Intel Post Earnings
I’m gonna be lazy and not cite sources, but if you call me out on a claim, I will find a source and prove you wrong.
First off, looking at the Q4 numbers, they really weren’t that bad; it’s the guidance that people aren’t liking. Intel is citing a lack of supply, and it’s clear why.
Why This Happened
Intel made a fateful decision at the end of 2024 to do a tool write-down for Intel 7. They decided that Fab 42 was better off being upgraded to 18A to help lower CapEx numbers for the new node. At the time, this sort of made sense. If Intel didn’t do this, they would have had to run up inventory or lower utilization on products that it appeared people didn’t want. Intel really wants to show the Street that Foundry isn’t getting worse; if they hadn’t removed that supply, the depreciation without revenue would have made 2025 look much worse on paper.
The second factor is that Naga, who is running Foundry, is a memory guy. I think he’s great, but he lives on a “run it lean” mindset. In memory, when the market is lean, it’s a commodity, you just raise prices. In the CPU IDM business, you have OEMs. You can’t suddenly hand them an 80% price hike, especially when Intel has relied on them to carry products that were worse than AMD’s over the past few years. You don’t rat-fuck your customers.
So, what happened? In 1H 25, Intel started seeing Client OEMs demanding more Intel 7 parts due to tariff concerns and a desire to build cheaper PCs. At the same time, Intel talked to hyperscalers, and CPU demand for the data center didn’t look big.
So what did Intel do? They shifted capacity more towards Client Intel 7, expecting Arrow Lake and Lunar Lake to start falling off. Then, in the fall as Dave said on the call hyperscaler customers said, “Wait a minute, we need data center CPUs now“ (lots of demand reasons; this is gonna be yuge).
Intel tried to shift back to data center, but now they needed more Client products to fill the gap. Dave hinted on the call that they couldn’t get enough of what they wanted from TSMC (and those products have worse margins anyway), so now they are short on everything.
Intel was living off surplus inventory, and what Dave probably doesn’t want to admit is that they finally had to just let the dam break. No more holding back to keep numbers steady while hoping to essentially ride it out to the capacity bump. They had hoped to avoid this revenue air pocket entirely.
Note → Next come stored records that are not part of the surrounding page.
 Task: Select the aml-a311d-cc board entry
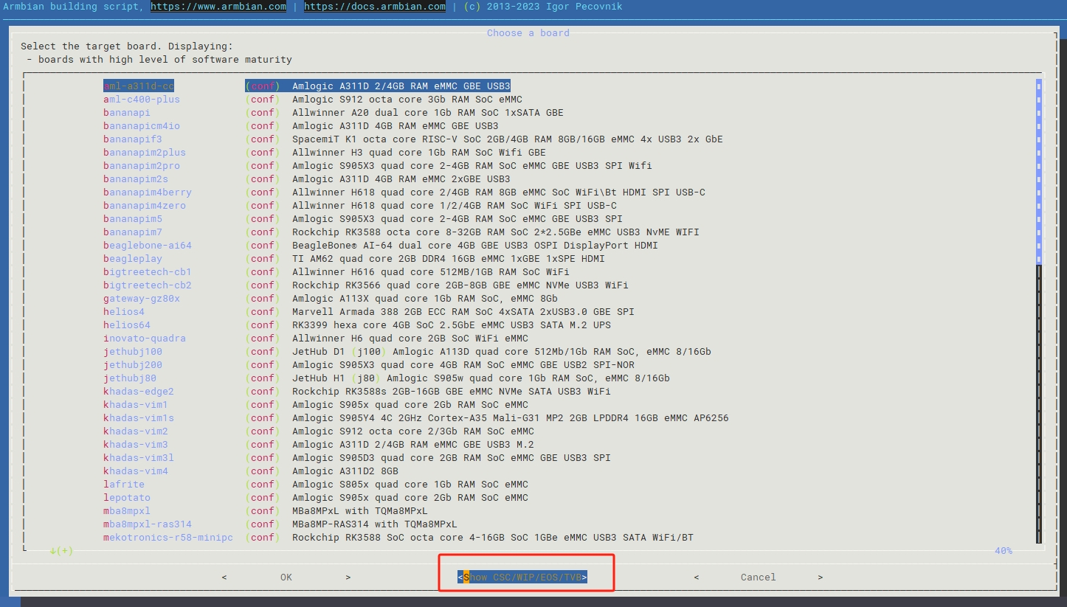[x=139, y=86]
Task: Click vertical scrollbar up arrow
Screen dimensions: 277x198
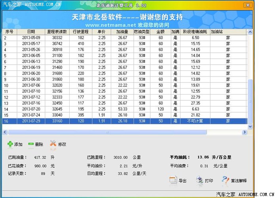Action: coord(250,32)
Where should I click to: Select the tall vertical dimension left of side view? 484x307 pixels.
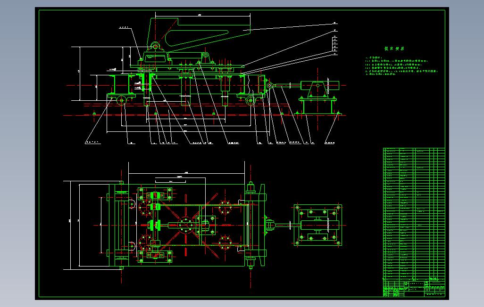tap(80, 73)
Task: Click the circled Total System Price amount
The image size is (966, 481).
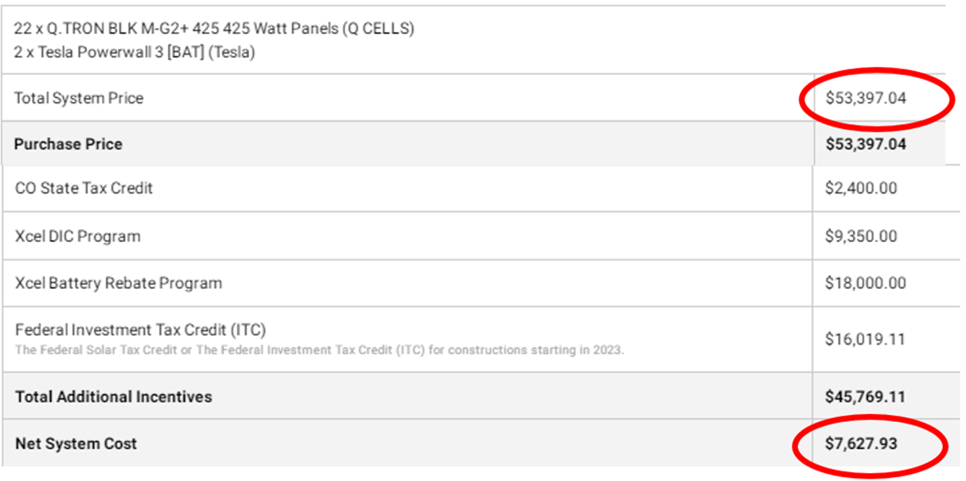Action: coord(866,99)
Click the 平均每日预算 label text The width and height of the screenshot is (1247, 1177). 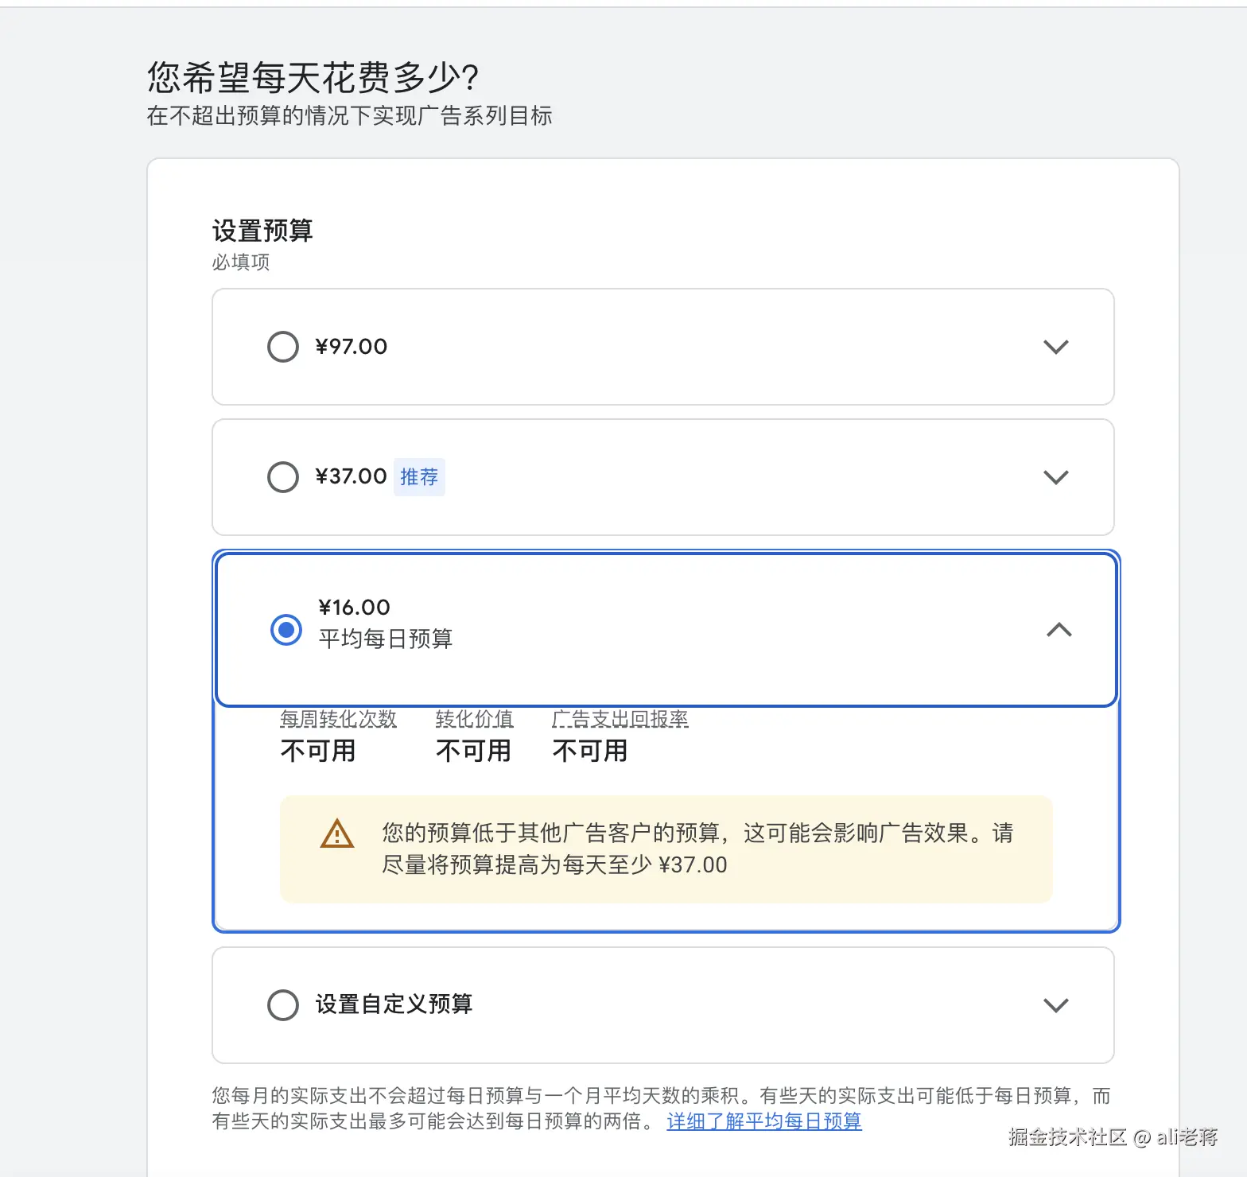(386, 639)
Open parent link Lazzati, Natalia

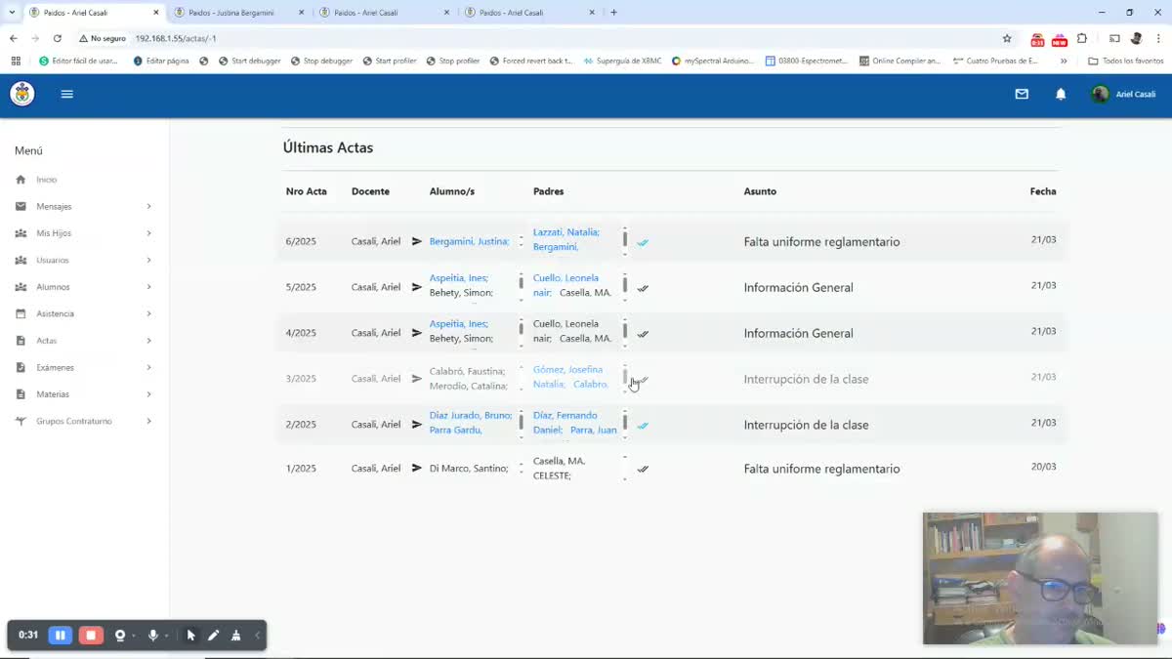[x=566, y=232]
So what is Intel doing about this?
Dave said on the call that WSPM (Wafer Starts Per Month) is being added to Intel 7, Intel 3, and 18A every single month. The surprising part is that on the last call, Dave explicitly said they weren’t going to add to Intel 7.
Now, is Intel buying new tools for Intel 7? No way. I suspect they are looking around the factory network (Ireland or Oregon) to find tools that are underutilized and shipping them to Arizona to support Intel 7, or maybe grabbing used tools on the market.
Now you might ask: “If Fab 42 is supporting 18A, why is there a shortfall?” Two reasons. First, 18A requires a lot more steps, so your output per square foot is much lower. Second, Intel 18A wafers from Arizona aren’t being sold until Q2. They started HVM in late November/December. Three months later your wafers leave the fab, then they are packaged.
Third, there are so many morons on X who don’t understand how semiconductors work. First thing is that you need something called shell space, that’s the actual concrete building. That takes 3 years to build. Intel is swimming in shell space across every site. TSMC is out of shell space; when they guided CapEx, a lot of it was just for concrete. This is also why memory supply is not going up much they are out of shell space, and Micron has had to go out and buy an empty fab just to find room.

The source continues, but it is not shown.